第26話 親友の厚意
碧斗の噂が広まった日。太陽が沈み、町が街灯とビルの明かりの色に染まった頃──
冬馬は自室のベッドの上で悩んでいた。どうしたら親友……碧斗の噂を無くすことが出来るのかと。
まだ碧斗と知り合って一年と少しだが、趣味も合うことから意気投合した二人は凄い勢いで親友となったのだ。
すれ違うこともあるが、それも『正直に思っていることを言い合える仲』とそんな友人がいることを冬馬は嬉しく思っている。
その親友が困っているのだ。何もしないで外野から見ているだけなんて、許されない。──例え許されたとしても、心残りができてしまうだけだ。
ずっと考えているが、一向に案が思い浮かばない。一度体を起こしてから思う──
──碧斗の事だ。俺が頑張って考えたが、何も思い浮かばなかっただなんて言ったら、優しく笑って、「俺のために頑張って考えてくれた事で満足だ」とでも言うんだろうな。
悔しいが、アイツがモテるのは嫌でも分かってしまう。──俺もアイツのそういう所に魅力を感じたのだからな。
「はあ……」
大きなため息を一つ着くと、枕に顔を埋めるように倒れる。
ダメだ。全くいい案が思いつかない……。しかし誰でも出来る案は一つある。正直上手くいくとは思えないので、これは保険として取っておこう。

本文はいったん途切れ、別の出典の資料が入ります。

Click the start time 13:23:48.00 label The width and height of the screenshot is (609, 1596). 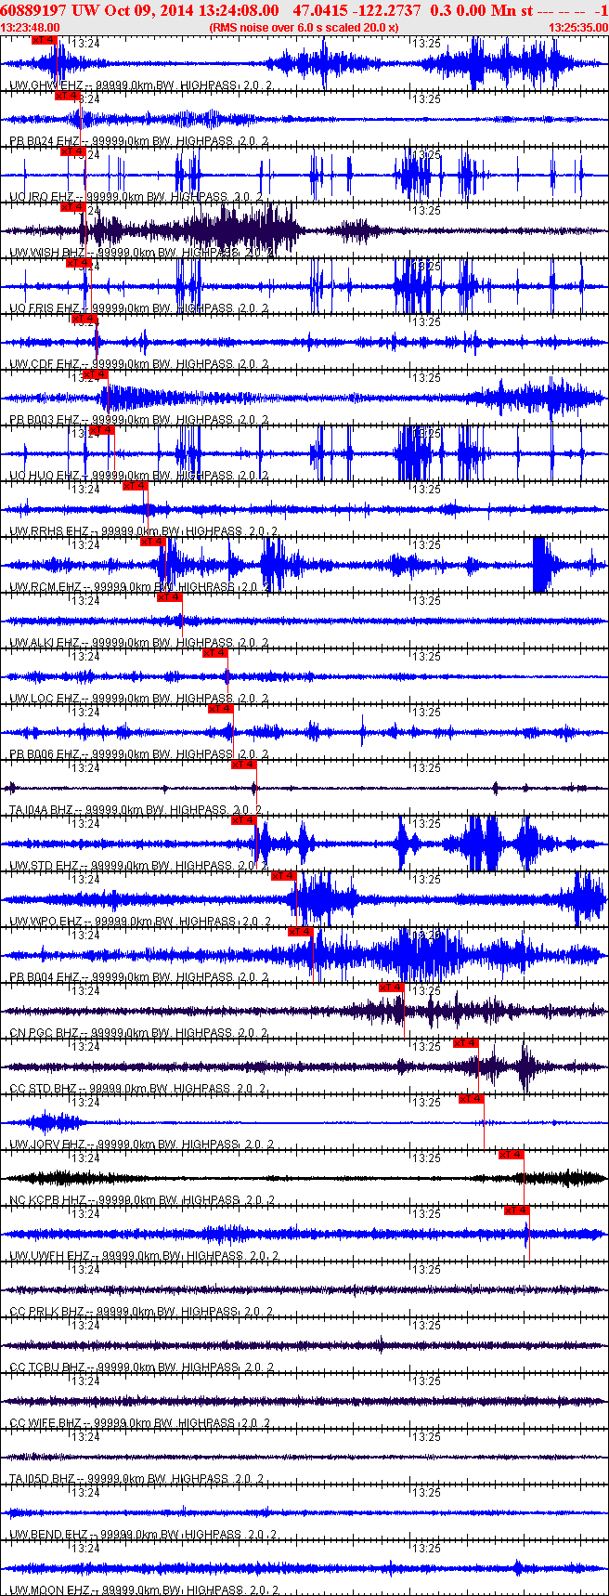[31, 28]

その後も頭を抱えて考え、気がついた頃には日を一日跨いでいた。
◆
「おはよう、碧斗の噂はデマだ。俺はアイツとずっといるから分かる。アイツは何股もかけるような男じゃないんだ。──頼む、噂をしてる奴がいたら、このことを伝えて欲しい!」
「おはよう、碧斗の──」
昨日思いついた、保険として取っておいた案とは、これだ。
そう、一人ずつ誤解を解いていくという案だ。
考えることが苦手で、割と直感で動いてしまう冬馬らしい案なのだが、果たして効果はあったのか──
「──親友のために頑張っている、冬馬先輩超かっこよくない!?」
「それな、私も思った!」
「──あの先輩は真の漢だ……!あんな人に俺もなりたいな」
「憧れるッス、友人は大切にしないとだな!」
後輩……一年生から人気を集めるようになった。
一部の二、三年生は冬馬の事を良く思ったようだが、せっかく整った顔も優しさも持ち合わせているのに、デリカシーが無いので女子からは、「友情はあるが愛情は無い」と言われている。
これから後輩からの人気をどのようにして、落とさないようにするか。冬馬の頑張りどころである。
──イレギュラーな事態によって話が逸れていた。冬馬に人気が集まった原因は、碧斗の噂を無くす為に一人一人に説明したからだ。
この行動は冬馬自身の人気が集まったが、それ以前に碧斗の噂は少し埋もれた。
冬馬の案は予想外の利益を産んだのだった。──しかしまだ噂は残っている。